= Arion Society of New York =

German-American musical society

The Arion Society was a German-American musical society. It was founded in January 1854 to promote "the perpetuation of love for some of the characteristic elements of German civilization". It was disbanded because of Anti-German sentiment following World War I.

==History==
It was founded in January 1854 to promote "the perpetuation of love for some of the characteristic elements of German civilization".

They sponsored the Arion Ball in 1892 at Madison Square Garden to celebrate the four hundredth anniversary of Columbus's discovery of America. The society commissioned Bolossy Kiralfy for the event.

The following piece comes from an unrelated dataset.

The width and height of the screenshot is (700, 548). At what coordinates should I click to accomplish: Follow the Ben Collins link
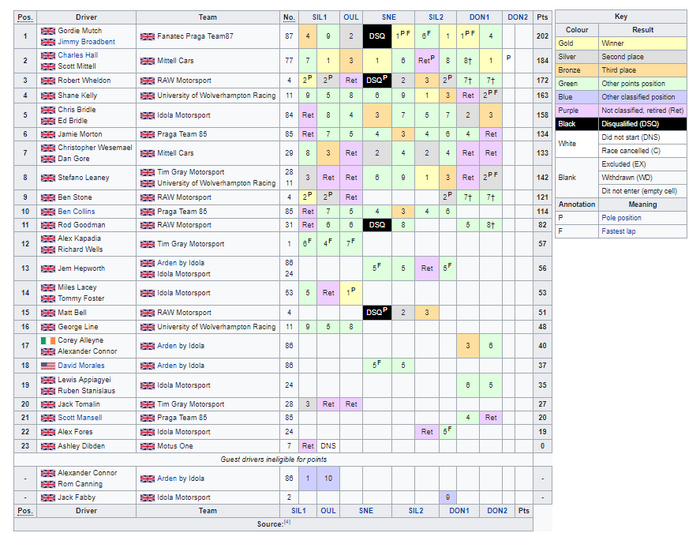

The 1898 ball, also held at Madison Square Garden, had an Egyptian theme.

It was disbanded because of Anti-German sentiment following World War I.

==Conductors==
- Carl Anschütz (1813-1870) 1860 to 1863.
- Frédéric Louis Ritter (1831-1891) 1864 to 1867.
- Leopold Damrosch (1832–1885) 1871 to 1883.
- Frank van der Stucken (1858–1929) 1884 to 1895. He was the first American born conductor. He gave his first concert in April 1884 and he resigned in 1895.
- Julius Lorenz, became director in July 1895.
- Carl Bergmann (1821-1876), held several tenures as conductor.